▶ [WHAT TO WORK ON] When a line in the entries below contains the word "dropdown", copy that line.

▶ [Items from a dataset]
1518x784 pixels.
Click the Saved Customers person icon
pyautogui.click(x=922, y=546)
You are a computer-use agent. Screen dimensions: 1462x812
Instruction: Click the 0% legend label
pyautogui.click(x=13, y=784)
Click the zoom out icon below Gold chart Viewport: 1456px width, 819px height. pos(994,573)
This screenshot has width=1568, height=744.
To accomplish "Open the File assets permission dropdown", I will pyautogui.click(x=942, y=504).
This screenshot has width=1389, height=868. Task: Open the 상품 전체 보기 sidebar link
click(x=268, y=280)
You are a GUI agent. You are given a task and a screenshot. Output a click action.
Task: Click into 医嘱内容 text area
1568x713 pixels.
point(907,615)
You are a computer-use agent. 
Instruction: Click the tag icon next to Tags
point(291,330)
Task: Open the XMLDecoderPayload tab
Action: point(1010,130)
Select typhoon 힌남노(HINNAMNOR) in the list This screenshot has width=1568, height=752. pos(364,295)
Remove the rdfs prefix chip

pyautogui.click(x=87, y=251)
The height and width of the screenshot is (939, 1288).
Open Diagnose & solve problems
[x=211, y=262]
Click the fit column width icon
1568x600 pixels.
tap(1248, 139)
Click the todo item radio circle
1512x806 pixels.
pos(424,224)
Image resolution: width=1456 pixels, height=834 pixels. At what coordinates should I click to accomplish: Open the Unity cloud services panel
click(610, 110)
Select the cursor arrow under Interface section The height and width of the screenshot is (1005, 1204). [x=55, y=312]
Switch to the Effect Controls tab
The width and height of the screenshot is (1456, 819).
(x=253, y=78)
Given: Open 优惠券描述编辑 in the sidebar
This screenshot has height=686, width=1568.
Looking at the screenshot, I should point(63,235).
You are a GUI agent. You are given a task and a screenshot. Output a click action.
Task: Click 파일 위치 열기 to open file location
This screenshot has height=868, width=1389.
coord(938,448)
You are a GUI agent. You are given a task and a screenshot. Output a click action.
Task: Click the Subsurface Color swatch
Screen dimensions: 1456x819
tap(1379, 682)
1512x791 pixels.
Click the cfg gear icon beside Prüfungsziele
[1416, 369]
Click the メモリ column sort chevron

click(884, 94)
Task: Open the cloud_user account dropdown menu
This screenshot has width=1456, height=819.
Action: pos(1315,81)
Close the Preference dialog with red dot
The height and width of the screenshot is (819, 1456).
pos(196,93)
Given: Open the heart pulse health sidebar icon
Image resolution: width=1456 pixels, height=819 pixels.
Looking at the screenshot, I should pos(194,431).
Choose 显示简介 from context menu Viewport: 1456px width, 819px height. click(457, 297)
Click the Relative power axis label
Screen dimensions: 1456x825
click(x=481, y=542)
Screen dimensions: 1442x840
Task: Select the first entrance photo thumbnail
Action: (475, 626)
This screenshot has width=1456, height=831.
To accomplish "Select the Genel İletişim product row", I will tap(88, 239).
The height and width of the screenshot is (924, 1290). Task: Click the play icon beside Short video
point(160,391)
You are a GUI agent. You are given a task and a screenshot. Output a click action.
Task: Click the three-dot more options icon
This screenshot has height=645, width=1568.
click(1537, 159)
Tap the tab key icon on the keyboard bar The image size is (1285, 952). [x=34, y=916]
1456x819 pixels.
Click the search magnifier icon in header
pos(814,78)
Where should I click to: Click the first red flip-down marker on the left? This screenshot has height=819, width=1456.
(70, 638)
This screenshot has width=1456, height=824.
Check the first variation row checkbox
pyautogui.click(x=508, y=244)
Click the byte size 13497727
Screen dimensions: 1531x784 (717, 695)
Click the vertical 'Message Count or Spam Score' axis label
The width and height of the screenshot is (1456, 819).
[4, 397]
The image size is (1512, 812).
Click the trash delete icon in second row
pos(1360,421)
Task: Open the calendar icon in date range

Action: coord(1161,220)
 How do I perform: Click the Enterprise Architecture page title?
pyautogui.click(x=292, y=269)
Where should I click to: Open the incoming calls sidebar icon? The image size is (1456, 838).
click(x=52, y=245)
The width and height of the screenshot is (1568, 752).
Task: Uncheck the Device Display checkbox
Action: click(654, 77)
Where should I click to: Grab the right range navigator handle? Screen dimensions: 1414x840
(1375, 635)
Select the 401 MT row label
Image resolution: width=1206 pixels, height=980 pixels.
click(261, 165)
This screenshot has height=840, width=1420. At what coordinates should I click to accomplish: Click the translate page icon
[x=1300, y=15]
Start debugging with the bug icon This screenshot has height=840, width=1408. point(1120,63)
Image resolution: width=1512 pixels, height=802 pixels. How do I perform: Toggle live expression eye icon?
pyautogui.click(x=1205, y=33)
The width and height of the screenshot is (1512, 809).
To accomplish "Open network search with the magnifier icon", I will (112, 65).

▶ [YOUR RESPONSE]
To accomplish "Open the File assets permission dropdown", I will pyautogui.click(x=942, y=504).
Task: Open the cloud_user account dropdown menu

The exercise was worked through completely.